婚約破棄された王太子を慰めたら、業務命令のふりした溺愛が始まりました。

 それから三日後だ。私は決意を新たに、最後の判定をしてくれるルノルマン公爵家へ向かうことになった。

「私が審判(ジャッジ)を勤める、メイガン・ルノルマンだ」
「ラティシア・カールセンと申します。よろしくお願いいたします」

 通された部屋で待っていたのは、女当主であるルノルマン公爵様だった。淡い水色の髪にアイスブルーの瞳は鋭く、まるで氷のように冷たい印象を受ける。
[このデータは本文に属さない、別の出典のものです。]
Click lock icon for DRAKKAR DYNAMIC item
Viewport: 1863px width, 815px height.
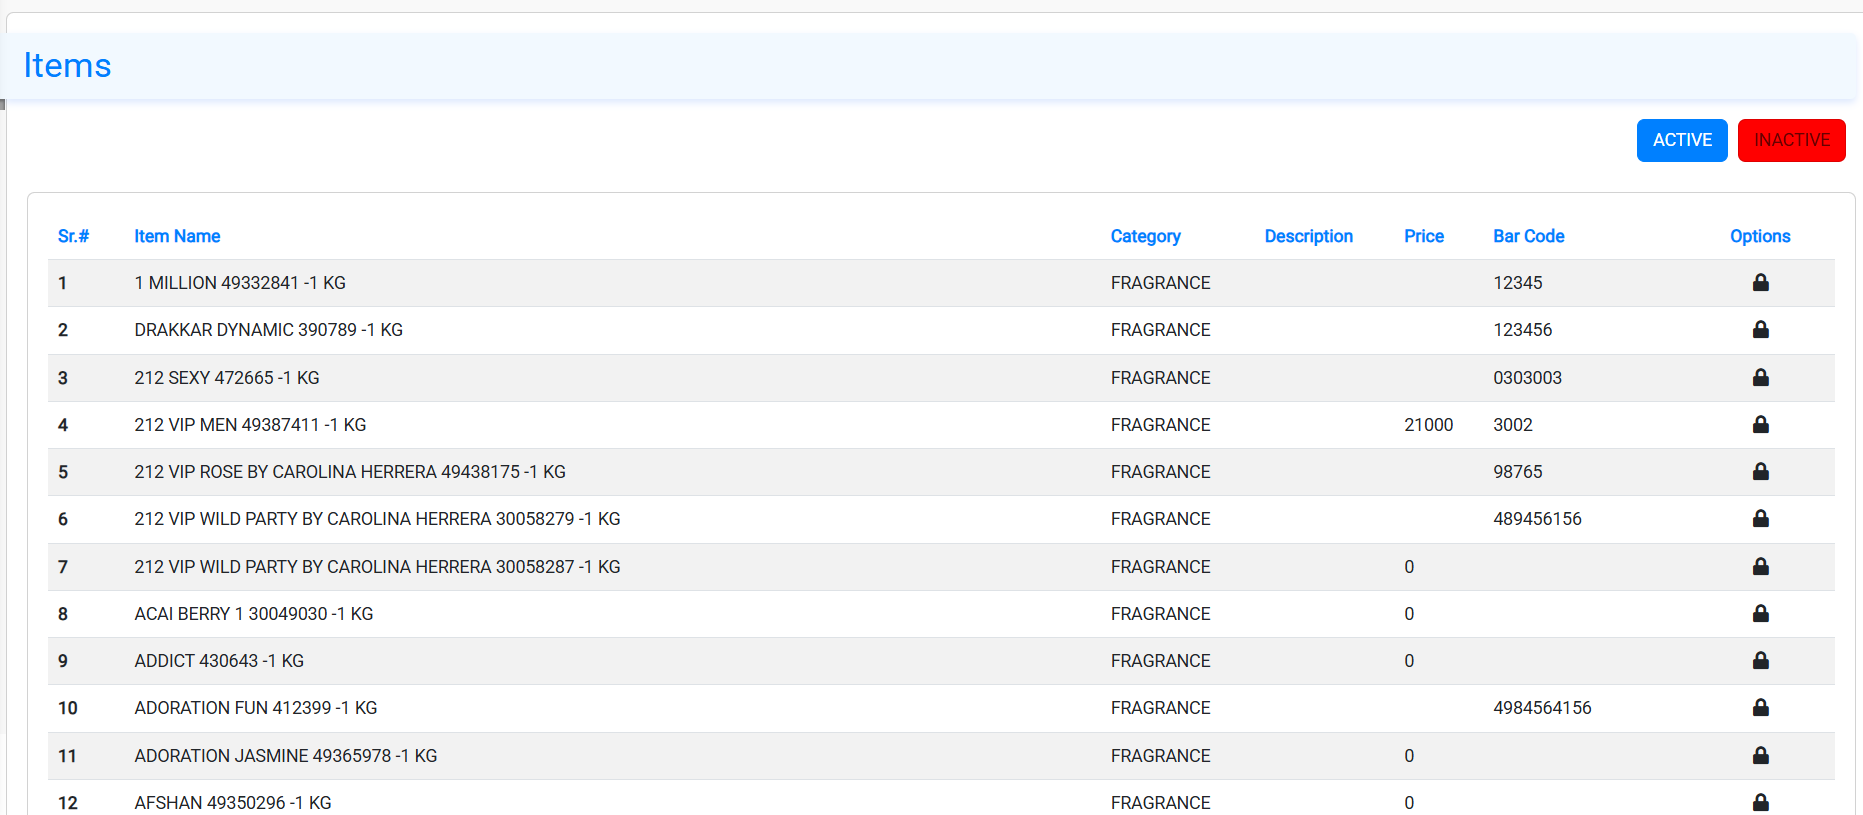[1760, 330]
口調も端的で無駄な話をしない。
 そこで一枚の紙を差し出された。

「今回の判定試験では、この計画書通りに視察や交流をしてもらいたい。そして、後日そのレポートを提出してほしい」
「承知しました……あの、それだけでしょうか?」
「そうだ。そのレポートを読み、合格かどうか判断する」

 前の二件が結構ハードな内容だったので、拍子抜けする。それに、レポート提出だけで決められるとなると、不興を買うチャンスはあるのだろうか?
 どちらにしても私からは提案できないから受け入れるしかないのだけど。

「かしこまりました。レポートの提出期限はございますか?」
「翌日の夕方までに私のもとへ届けるように。では下がってよい」

 なるほど。予定は一日置きに組まれているのはそのためか。内容は街の視察や、孤児院の訪問、お茶会への参加だ。今回はレポート内容を酷く書けばいいだけなので、良心も痛まない。イケると、私は確信した。

 完璧なカーテシーをして、私は軽い足取りでルノルマン公爵家の屋敷を後にした。